2. A questão debatida cinge-se à obrigatoriedade de devolução dos valores
indevidamente sacados da conta vinculada do FGTS por fundista.
3. Narra a CEF que o réu, Sr. Antonio Vizarro Filho, levantou, em 02/07/1996,
o valor de R$ 9.270,11 da conta de FGTS nº 6961300020639/97000, posteriormente
convertido na conta nº 06966800499991/1048080. Contudo, apurou-se em
procedimento administrativo que este valor foi equivocadamente creditado na
conta do réu, no período de migração das contas do Banco COMIND para
a CEF, porquanto o Banco COMIND já havia transferido tais valores para o
Banco Itaú S/A por liberalidade do empregador.

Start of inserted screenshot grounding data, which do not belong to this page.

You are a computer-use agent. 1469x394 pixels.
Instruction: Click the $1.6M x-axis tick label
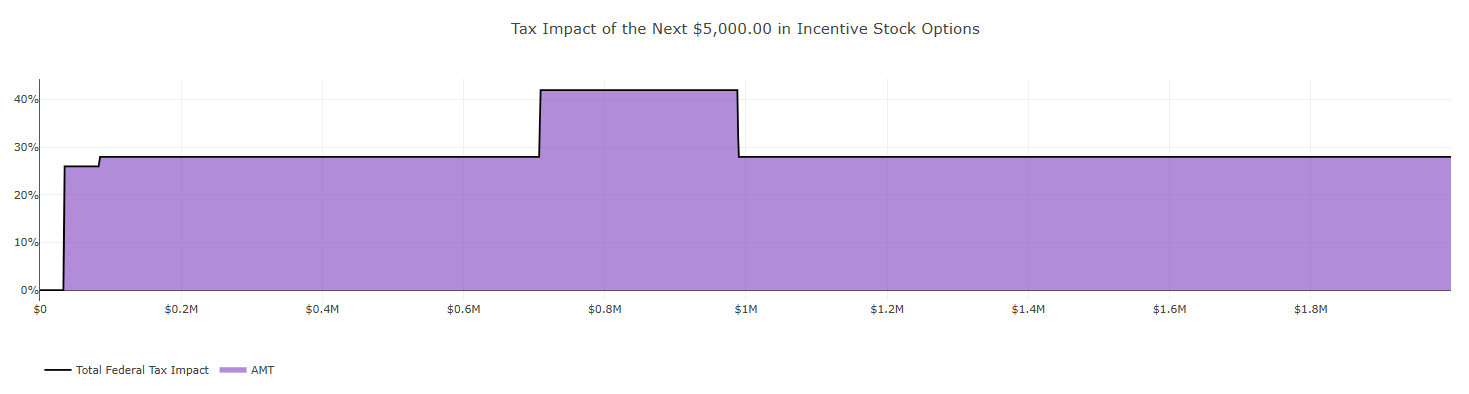(1169, 309)
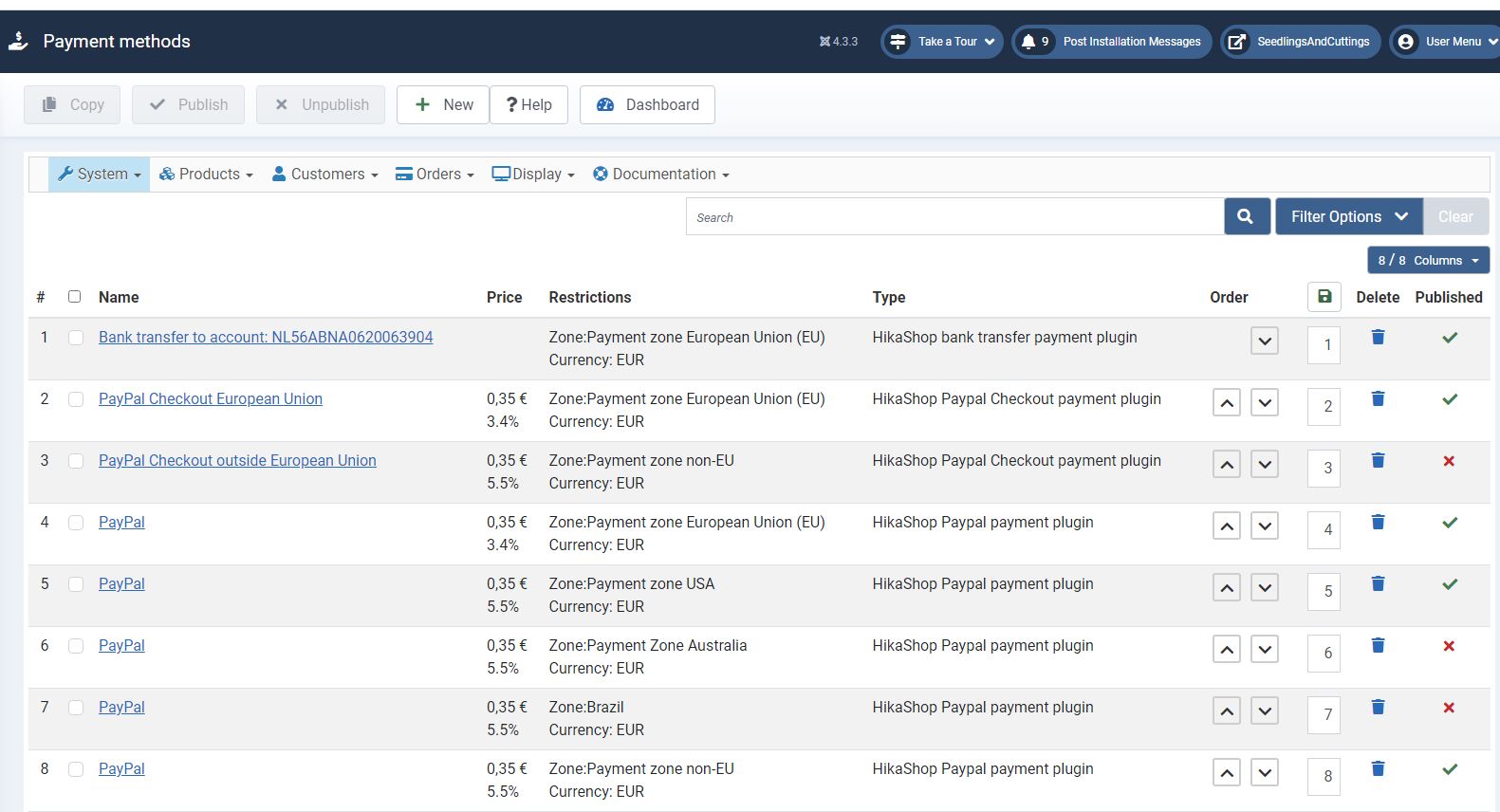Click the search magnifier icon button
The height and width of the screenshot is (812, 1500).
1246,216
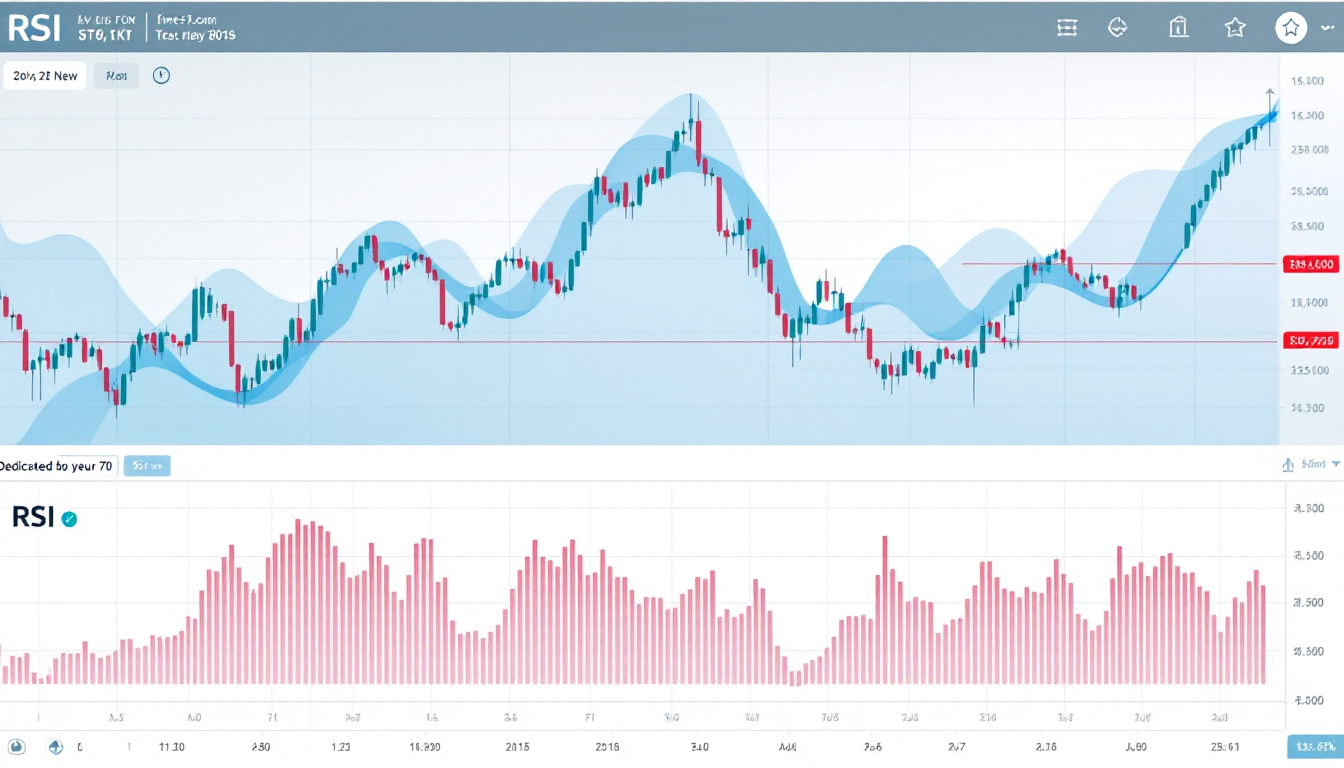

4. Inicialmente, verifico que, no caso dos autos, não está cabalmente
comprovado que os valores sacados pelo apelado não lhe pertenciam, porquanto
não há prova de que a totalidade dos valores constantes na conta do FGTS
junto ao Banco COMIND foi transferida ao Banco Itaú S/A em 20/03/1979. Isso
porque não há qualquer documento que demonstre os valores transferidos ao
Banco Itaú S/A e os extratos juntados referem-se ao período posterior a
junho/1993.
5. Ademais, como se vê, o referido saque realizado pelo trabalhador na sua
conta fundiária ocorreu de boa-fé, haja vista que a autora reconheceu que
os valores integrantes do saque indevido advieram de erro administrativo,
sem qualquer participação do réu para a ocorrência daquela falha. Razão
pela qual não se mostra razoável, após decorrido 20 anos, condená-lo
a devolver referida importância, sobretudo porque o FGTS, direito social
assegurado constitucionalmente, derivado da remuneração e utilizado em
situações de dificuldades econômicas do trabalhador e sua família,
como a demissão, possui caráter alimentar.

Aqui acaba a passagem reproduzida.